The first and most important step for this recipe, I found, is to have a nice set of small bowls.  Not small like small soup bowls, but small like salt bowls.  Like the ones made by The One and Only Anderson Bailey (at least the one and only who makes gorgeous salt bowls).  These bowls have many uses, big and small, and will take you far in life, I promise.

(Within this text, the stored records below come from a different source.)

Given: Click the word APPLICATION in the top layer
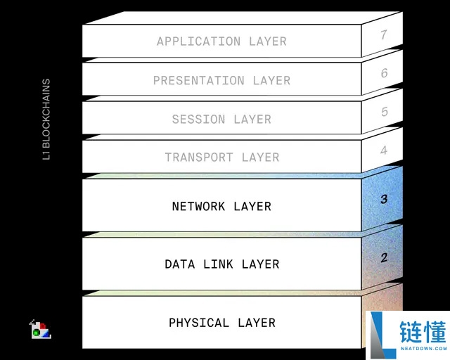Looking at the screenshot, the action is pos(198,41).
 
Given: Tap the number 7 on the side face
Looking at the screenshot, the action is pos(384,34).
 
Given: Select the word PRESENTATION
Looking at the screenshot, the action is pos(198,80).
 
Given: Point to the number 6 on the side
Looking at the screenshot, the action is pos(385,73).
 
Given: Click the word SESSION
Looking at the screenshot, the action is pos(198,119).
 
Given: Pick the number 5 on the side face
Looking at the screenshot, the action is pos(385,112).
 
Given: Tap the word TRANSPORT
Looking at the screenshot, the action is pos(198,158).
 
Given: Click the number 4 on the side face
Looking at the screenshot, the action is pos(384,150).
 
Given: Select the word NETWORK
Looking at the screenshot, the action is pos(198,207).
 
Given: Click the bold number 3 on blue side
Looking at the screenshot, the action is pos(384,199).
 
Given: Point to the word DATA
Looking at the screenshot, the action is pos(180,264).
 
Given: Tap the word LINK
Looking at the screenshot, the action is pos(218,264).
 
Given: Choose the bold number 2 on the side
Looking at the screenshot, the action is pos(384,257).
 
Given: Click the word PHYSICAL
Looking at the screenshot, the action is pos(198,323).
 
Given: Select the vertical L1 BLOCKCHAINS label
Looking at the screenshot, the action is pos(46,119).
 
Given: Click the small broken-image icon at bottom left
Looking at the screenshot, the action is pos(40,329).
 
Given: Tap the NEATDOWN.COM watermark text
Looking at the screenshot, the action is pos(423,349).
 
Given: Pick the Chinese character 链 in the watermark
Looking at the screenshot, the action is pos(411,332).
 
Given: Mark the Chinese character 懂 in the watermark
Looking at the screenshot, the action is pos(435,332).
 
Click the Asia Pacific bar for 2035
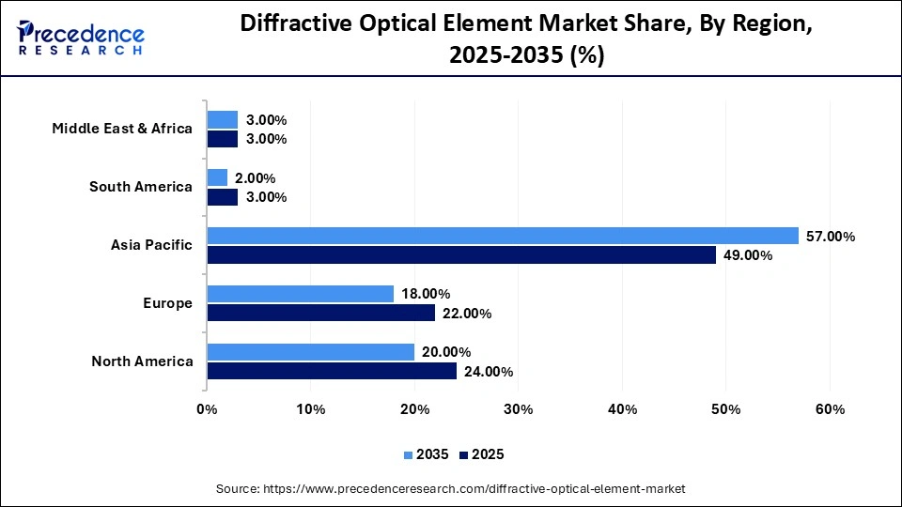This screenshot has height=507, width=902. [x=503, y=236]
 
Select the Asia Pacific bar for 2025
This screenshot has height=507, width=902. [x=461, y=255]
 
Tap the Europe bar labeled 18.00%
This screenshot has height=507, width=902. [x=301, y=294]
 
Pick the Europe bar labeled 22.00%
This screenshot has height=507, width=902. [x=321, y=314]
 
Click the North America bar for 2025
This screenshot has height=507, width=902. [x=332, y=372]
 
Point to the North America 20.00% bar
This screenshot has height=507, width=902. [x=311, y=352]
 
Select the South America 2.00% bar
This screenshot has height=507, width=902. [x=217, y=177]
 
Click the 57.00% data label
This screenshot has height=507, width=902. [x=831, y=237]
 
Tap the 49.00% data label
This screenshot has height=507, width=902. [x=748, y=256]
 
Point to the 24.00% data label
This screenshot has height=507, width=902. [x=489, y=372]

Onigiri are easier than they look, but next time I am going to flavor the rice up more.  The recipe I used was from Canning For a New Generation by Liana Krissoff and it didn't call for anything in the rice.  I added a little salt and quite a bit of rice vinegar and bit of honey, but it was still a bit bland for my taste.  Next time I think I'll make some real sushi vinegar by soaking some kombu in the rice vinegar, and that might help give the rice some of the ever-desired umami.
  • 2 cups sushi rice
  • Stuffins such as fermented or pickled veggies.  I used a mixture of kimchee and  fried bacon, all chopped up and crumbly.  Use whatever you want to fill- just make sure it is strong and salty.
  • Sushi Vinegar (or rice vinegar mixed with a little sugar and some kind of salt- you can use soy sauce or dulce flakes if you don't mind the rice not being pristine)
  • Nori
Rinse the rice well, until the water runs clear.  This helps it from becoming super gunky.  Put it in a medium saucepan with 2 1/4 cup of water.  Lisa says to let it soak for 30 minutes, but I just went ahead and cooked mine without soaking.  Bring the water to a boil and then reduce to a small simmer for about 10 minutes, or til the water has been absorbed and the rice is tender.  Sushi rice is a little trickier than long-grain rice, and a little fickle as well.  It is important to not peak while it's cooking, maybe just look once to make sure that water is still simmering.  And don't stir it, as it will get gluey.  When it is done remove it from the stove, take off the lid, and put a clean, wet dishtowel on top.  Set aside to cool for about 10 minutes.

When the rice has cooled some, scoop it into a bowl, break it up with a wooden paddle, and pour about 1/4 a cup of the vinegar over it.  Fold the vinegar gently but thoroughly into the rice, taste it, and add more vinegar until it tastes good.  The filling for the onigiri should be rich and salty so don't give the rice too much flavor, as you want a nice contrast.  Again cover the rice with a wet towel and keep it there as you work out of the bowl.

Fill a bowl with warm water and set it aside to dip your fingers into.  This is the secret to keep sticky rice from sticking to your hands.  Line a very small bowl or teacup (or several) with a small piece of plastic wrap.  I have never bought plastic wrap before in my life (seriously!) until I made these.  It works very nicely though,  and now I have some on hand for next time.   Wet your fingers and pluck about a 1/4 a cup of rice from the bowl.  Roughly shape it into a ball, make a dent in the center, and spoon a teaspoon of the filling inside.  Pull the plastic wrap over the rice ball and twist to close.  As you do this the rice will wrap itself around the filling. Don't worry if some filling oozes out.  You will cover the bottom with nori anyway. Set aside.

Repeat until the rice is gone and you have a whole lot of nice tidy rice balls.  You may unwrap and eat them immediately  or put them still wrapped in the fridge for later.   To serve, tear a small squarish rectangle from a sheet of nori, take the plastic off the onigiri, and press the nori square around the bottom.  Enjoy by itself, or serve with a dipping sauce if desired.